How I redesigned LSB steganography algorithm?
I always wanted to create software which could be used by professionals in their work, something used by cybersecurity experts. It was kind of motivation.
In November of 2017 I wrote a steganography software called Image Cipher which embed data into image. But it had one little issue, data which were embedded, became visible on image. It was not my target, but for that time it was totally okay for me.
What was wrong with that old implementation?
Main idea was to create algorithm which would embed data into green channel of every 13th pixel whilst zeroing red and blue colors of given pixel (because pixel consists of three colors — RGB — red, green, blue). I called it Single Color Encryption. Why I used 13 as a delimiter? Well… I was born on 13th of September.
As you can see, there are small green pixels on image, that store some data. One byte per one pixel. I was happy that at least it worked, but it did not satisfied me in 100%, as my experience was not as huge as it is now, consequently it was everything what I could do. I was 18 years old and I did not have enough knowledge in steganography field to upgrade it with some better solutions, so I paused this project development and I focused on some other ideas.
Resuming project development
It’s May of 2019, I started looking into my old projects published on GitHub and I found some places which I can upgrade or repair. One of the projects which needed some changes was of course Image Cipher.
First of all, I decided to add one more steganography algorithm — Multi Color Encryption. It was not very hard to implement, because it was just a better version of Single Color Encryption.
Multi Color Encryption also encodes data in single channel, but with a few differences:
- it encodes one byte in blue color
- it does not resetting other color values (red, green), it keeps them
- it encodes every pixel (not every 13th)
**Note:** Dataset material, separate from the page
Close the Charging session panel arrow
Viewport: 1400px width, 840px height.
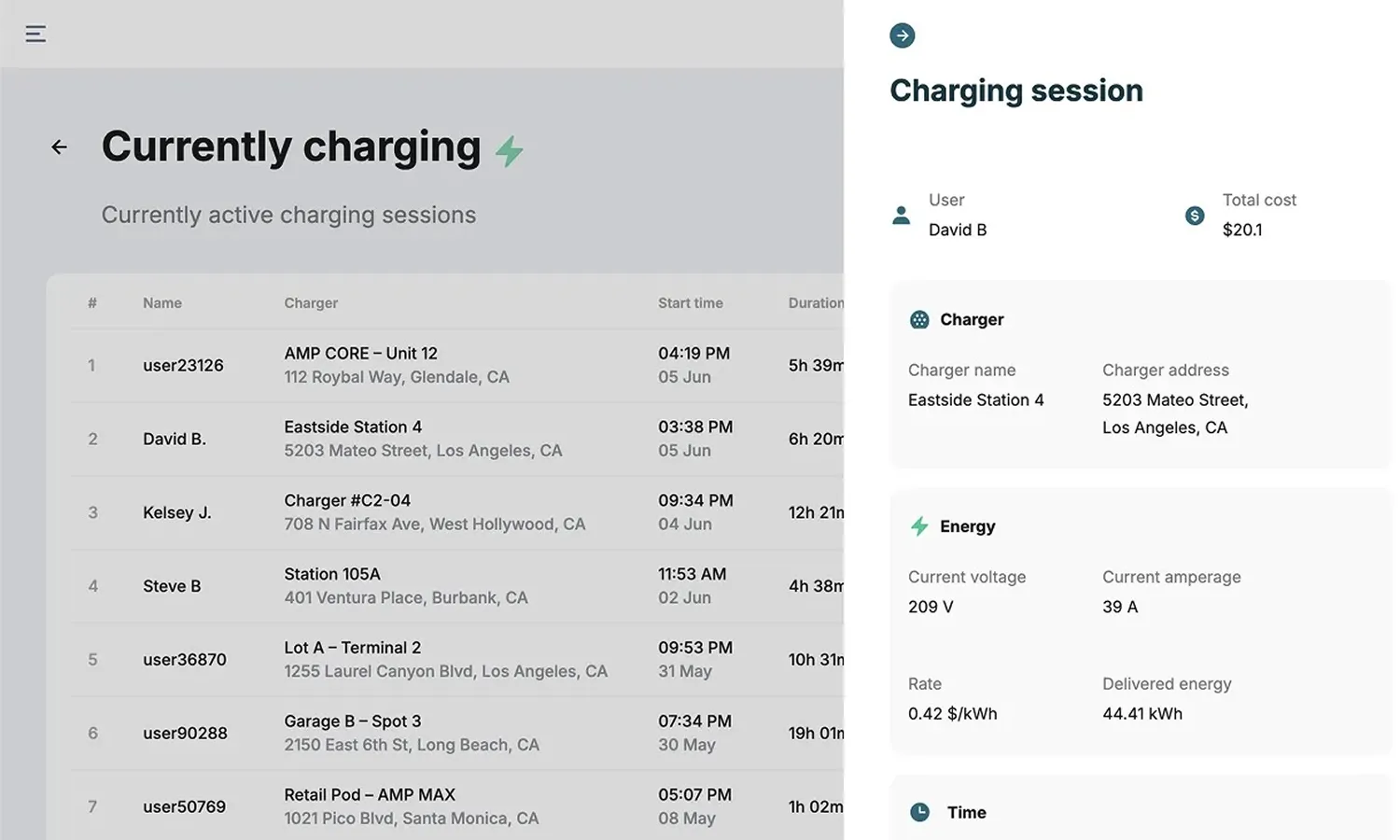click(x=902, y=35)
Main benefit from implementing those changes was increased steganography security and encryption effects were not as much visible as in Single Color Encryption. This technique provides also a way of storing larger (than it was before) data chunks in image.
Designing new algorithm
Previous algorithms could store one character (one byte) of data in one pixel. Of course it meant that if I have photo saved in Full HD I could encrypt 1920*1080 bytes of information. It was nice result, but for me it seemed not secure enough. Why? Because I could see a difference when comparing two images (before and after encryption). I had to figure out something new, something stealthier.
I had some ideas of what I can do in order to achieve my target of encrypting data without visible (to human eye) changes. I remember that it was late evening and I was very sleepy so I decided to move thinking to next day.
Next day
I went to lecture at 8:00 AM and as always I really did not have much clue of what I can do on it, then I reminded myself that I should think about solving this problem with encryption. Only what I had in my bag was notebook from Programming and a pen. I did not wait anymore, I just wanted to copy the idea from my mind and paste it onto paper. I started thinking and writing at the same time.
After I wrote it (I know that I have terrible style of writing — this is why I prefer keyboard), I looked at it and I told myself:
“pretty nice”.
I wanted to come home and test it on my personal computer. I had many thoughts that it would’t run as intended, or that somewhere in my program I will get nightmarious NullPointerException. Fortunately I was coming home with my friend Nikodem that I live with, so I was not really able to think a lot about potential problems and I could focus on choosing which kind of pizza I will order.
We came home, he took a nap and then I ran IntelliJ IDEA (software which I used to to use to programming) and started coding (in Java) or I should say: copying from paper. It was beautiful feeling that after making a few changes after copying that pseudocode, it worked. It was “WOW” feeling, algorithm was perfect!
Unfortunately, few minutes after I wrote that encryption mechanism I had to go out for another lecture at university. Fortunately, lecturer has not come so I was able to come home earlier than usually and create decryption mechanism and some documentation.
I remember that two days later I wanted to ensure myself that this solution still works and I was looking into image (with data already encrypted) for a couple of minutes and I couldn’t find any difference. I run my decrypter (algorithm which decrypts data) and of course it correctly read embedded text. Seeing it, I downloaded new image to test, because I had not believed. I did whole encryption/decryption process again and it still worked, so I can say I pranked myself.
Theory
I called that algorithm Low Level Bit Encryption (LLBE). Making decryption one was not that hard, it was just reversed encryption.
I know that there is LSB (Least Significant Bit) algorithm of embedding data into images, but I redesigned it. In LLBE every second pixel imitates blue value of the next one with keeping original values from itself of red and green channel. What LSB and LLBE have in common is way of changing color values, both of them operate on least significant bit. The one disadvantage of LLBE is that it can store only x bytes of data calculated using formula presented below.
Despite that limitation I think that secure transferring data from one person to another is much more important than capacity of envelope.
Next steps
After I have done some tests with LLBE I thought it cannot be end of my journey with this project. Thinking so I started implementing RSA encryption that uses LLBE, something asymmetrical.